J Cheminform 15, 3 (2023). https://doi.org/10.1186/s13321-022-00672-x

Associated Preprint: 10.33774/chemrxiv-2021-1rxhk

Béquignon OJM, Bongers BJ, Jespers W, IJzerman AP, van de Water B, van Westen GJP.
Papyrus - A large scale curated dataset aimed at bioactivity predictions.
ChemRxiv.
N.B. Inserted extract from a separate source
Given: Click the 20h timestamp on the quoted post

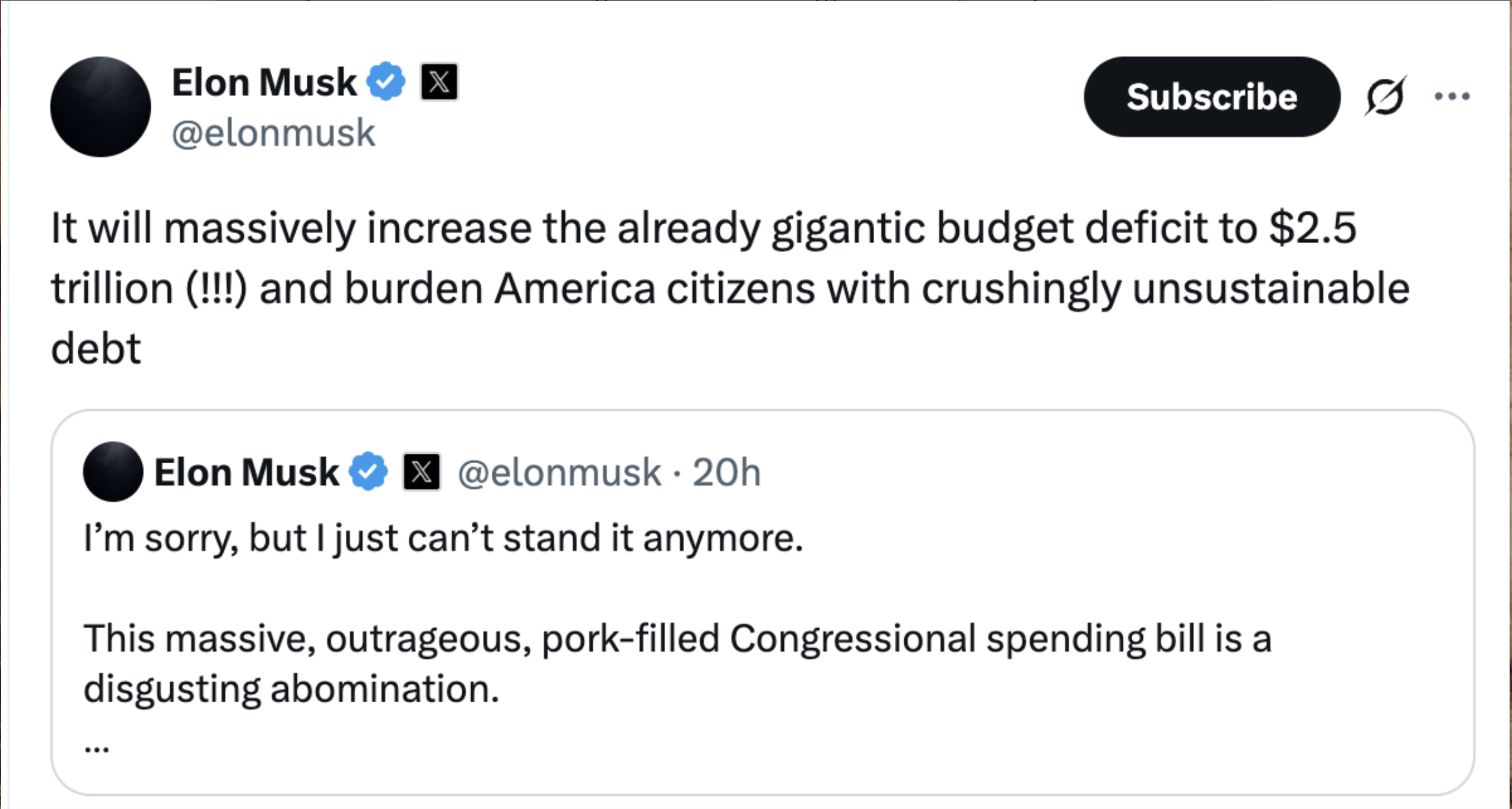Looking at the screenshot, I should (726, 473).
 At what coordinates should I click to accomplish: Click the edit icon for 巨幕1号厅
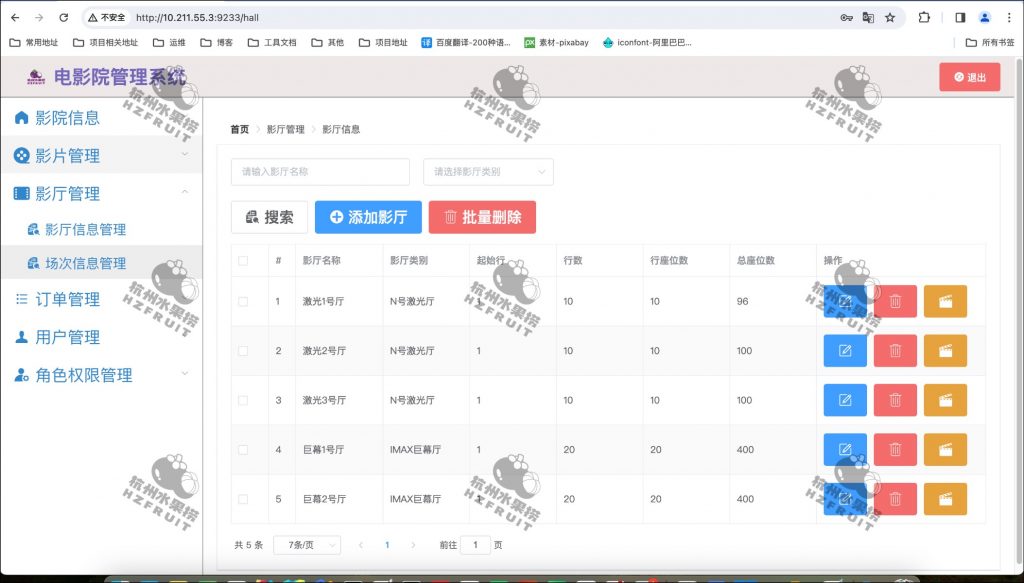(x=845, y=449)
Cambridge: Cambridge Open Engage; 2021;
This content is a preprint and has not been peer-reviewed.

Installation

pip install papyrus-scripts

:warning: If pip gives the following error and resolves in import errors

Defaulting to user installation because normal site-packages is not writeable

Then uninstall and reinstalling the library with the following commands:

pip uninstall -y papyrus-scripts
python -m pip install papyrus-scripts

Additional dependencies can be installed to allow:

  • similarity and substructure searches

    conda install FPSim2 openbabel h5py cupy -c conda-forge
    
  • training DNN models:

    conda install pytorch torchvision torchaudio cudatoolkit=11.3 -c pytorch
    

Donwload the dataset

The Papyrus data can be donwload in three different ways.
The use of the command line interface is strongly recommended to download the data.

- Using the command line interface (CLI)

Once the library is installed (see Installation), one can easily download the data.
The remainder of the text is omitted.